During a day and a half of talks in Pyongyang, Mr Pompeo sought to hammer out details on how to dismantle North Korea’s nuclear programs, including a timeline.

North Korea had formerly promised to end its nuclear program but now is sending mixed signals about its actual intentions, US officials said.

As Mr Pompeo departed for a meeting with Japanese foreign minister Taro Kono in Tokyo, he said he had made progress on “almost all of the central issues”, although he cautioned that much work remained to be done.

CIA chief Mike Pompeo tries to put a positive spin on the talks as he leaves Pyongyang for Tokyo. Photo: AP/Andrew Harnik

Hours later, Pyongyang provided a far more negative assessment, saying Washington had violated the spirit of last month’s summit between US President Donald Trump and North Korean leader Kim Jong-un.

“The US side came up only with its unilateral and gangster-like demand for denuclearisation,” a North Korean foreign ministry spokesman said in a statement on Saturday carried by the official KCNA news agency.

He said Pompeo’s delegation insisted on unilateral complete, verifiable and irreversible denuclearisation, known as CVID.

“The high-level talks this time brought us in a dangerous situation where we may be shaken in our unshakable will for denuclearisation, rather than consolidating trust between the DPRK and the US,” the North Korean statement said.

The contrasting comments raised fears North Korea is once again using bait-and-switch tactics – promising one thing only to reverse its position without warning or explanation.

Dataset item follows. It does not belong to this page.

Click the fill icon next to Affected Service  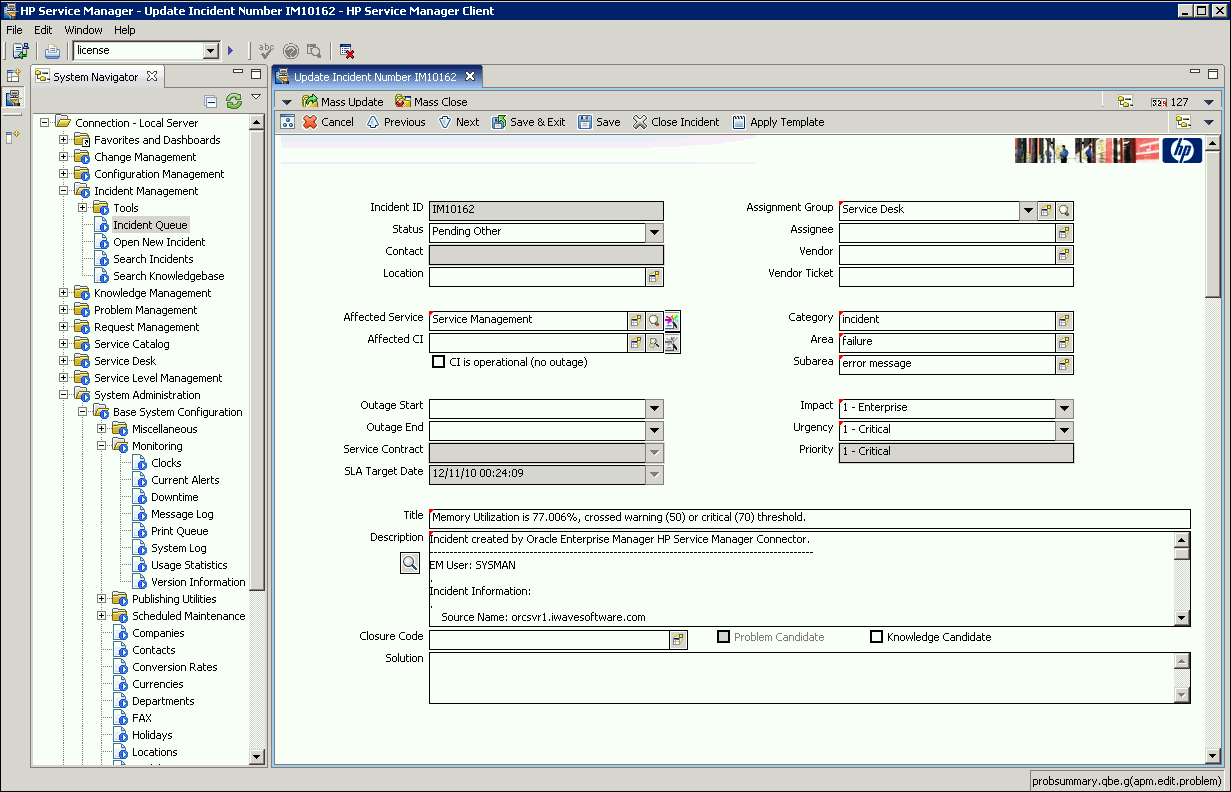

Under a “deal” cut with former President Bill Clinton, North Korea pledged to scrap its nuclear program in return for massive aid. That promised proved shortlived when US intelligence resources confirmed  atomic weapons development was ongoing.

North Korea’s renewed defiance coincided with the annual nationalistic fervour as the country honoured its founding family. Photo: AP/Andrew Harnik

Trump and Kim pledged at their June 12 summit meeting in Singapore to move towards denuclearisation of the Korean peninsula.

Trump has declared on Twitter that North Korea no longer poses a nuclear threat.

But Kim has yet to provide details of how or when North Korea might dismantle a weapons program that Trump has vowed will not be allowed to threaten the US.

On Saturday, Pompeo said he spent “a good deal of time” in the latest talks discussing a denuclearisation timeline and the declaration of the North’s nuclear and missile facilities.

“These are complicated issues but we made progress on almost all of the central issues. Some places a great deal of progress, other places there’s still more work to be done,” he said.

Some US experts on North Korea said the ongoing disputes show the risk of Washington granting premature concessions to Pyongyang. Many were surprised when Trump agreed at the summit in Singapore to end joint military exercises with South Korea.

“The North Koreans are in the game to get, not to give,” said Daniel Russel, the top US diplomat for East Asia until last year.

“They have gotten the US to back off military exercises, back off using ‘CVID’, back off the ‘Libya model’ of rapid denuclearisation, back off on human rights, and to look the other way while China relaxes sanctions implementation.

“So why wouldn’t Kim Jong-un dig in his heels with Pompeo and press his advantage?”

State Department spokeswoman Heather Nauert said Pompeo had been “very firm” on three basic goals: complete denuclearisation of North Korea, security assurances and repatriation of remains of Americans killed in the 1950-53 Korean War.